ReyChiquito Jun4-04 07:59 PM

Simple question regarding anyons
 
I have a simple question regarding the flux-tube model for anyons. It may sound complicated but it isnt. So here we go.

Considering the interaction term [tex]L_{s}=\frac{\hbar\theta}{\pi}\dot{\phi}[/tex] where [tex]\frac{\theta}{\pi}=\alpha[/tex] is called "anyon parameter" (0 for bosons, 1 for fermions), and [tex]\phi[/tex] is the relative angle between particles.

I have proven that the Hamiltonian in relative coordinates for that kind of system can be writen as
[tex]H_{r}=\frac{p_{r}^2}{m}+\frac{(p_{\phi}-\hbar\alpha)^2}{mr^2}.}[/tex]

In order to generalize the Hamiltonian for a N partices system, the book (Fractional Statistics and Quantum Theory by Khare) introduces the next vector potential:

[tex]a_{i}(\bold{r})=\frac{\Phi}{2\pi}\frac{\epsilon_{ij}r_{j}}{\bold{r^2}}[/tex] where [tex]\epsilon_{ij}[/tex] is the antisimetric tensor (i asume).

Then the book goes
Quote:

[tex]\mbox{Thus }a_{x}=\frac{\Phi}{2\pi}\frac{y}{x^2+y^2}\mbox{, }a_{y}=\frac{\Phi}{2\pi}\frac{-x}{x^2+y^2}\mbox{, or in polar coordinates }[/tex]
[tex]a_{r}=0\mbox{, }a_{\phi}=\frac{\Phi}{2\pi}[/tex]
I know it seems simple to deduce this step but i dont get it, here is what ive done:
[tex]a_{i}(\bold{r})=\frac{\Phi}{2\pi\bold{r^2}}\left(\begin{array}{cc}y\\-x\end{array}\right)=\frac{\Phi}{2\pi\bold{r^2}}\left(\begin{array}{cc}r sin\phi\\-rcos\phi\end{array}\right)=-\frac{\Phi}{2\pi}\frac{1}{r}\bold{\hat{\phi}}[/tex]

What am i doing wrong??

I asked a friend of mine and he mentioned something about the metric.
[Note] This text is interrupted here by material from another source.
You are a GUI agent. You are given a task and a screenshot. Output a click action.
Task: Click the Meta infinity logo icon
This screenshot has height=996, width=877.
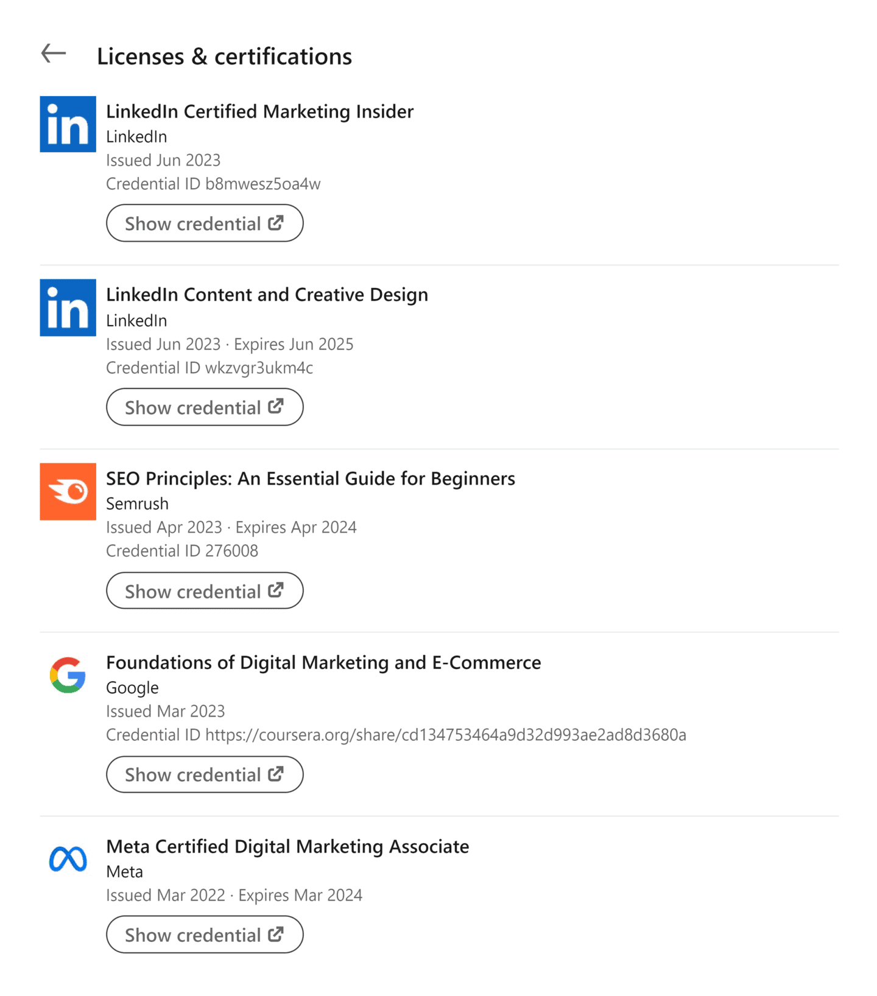point(67,859)
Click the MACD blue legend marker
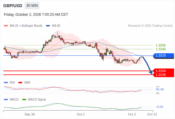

To tell you the truth, i dont know what he is talking about. Can anybody explain this to me please?

Haelfix Jun4-04 11:39 PM

Yea that looks right up to the last step, you basically have it in front of you *the last equality is wrong tho*.. Keep in mind you pick up a factor of r from the transformation..

You know, ds^2 = dr^2 + r^2 d(theta)^2

ReyChiquito Jun5-04 12:37 AM

Thx.. i knew i was missing something.

Can you explain me from where this factor arrives?

Its directly from calculus (i.e. jacobian) or has to do something with tensors and metric?

selfAdjoint Jun5-04 09:31 AM

It's the radial coordinate of the polar coordinates. The formula Haelfix gave is the length differential in polar coordinates.

ReyChiquito Jun5-04 11:38 AM

I understand that, maybe i need to refrace my question.

Why this isnt an ordinary change of variables?

I dont see any rates involved so i dont understand why do i have to include that factor.

If this where a simple calculus problem the tangent vector can be described in polar coordinates as
[tex]\vec{T}=\left(\begin{array}{cc}-y\\x\end{array}\right)=r\hat{\phi}[/tex]

if i used
[tex]\vec{T}=r^2\hat{\phi}[/tex]

i would be describing the wrong point in space right?, plus, how to correct the minus sign? isnt supossed to be a right hand system?

I KNOW that what im doing is wrong, and i understand that the r factor must be included and the book is right, but i dont see any reason for including that factor.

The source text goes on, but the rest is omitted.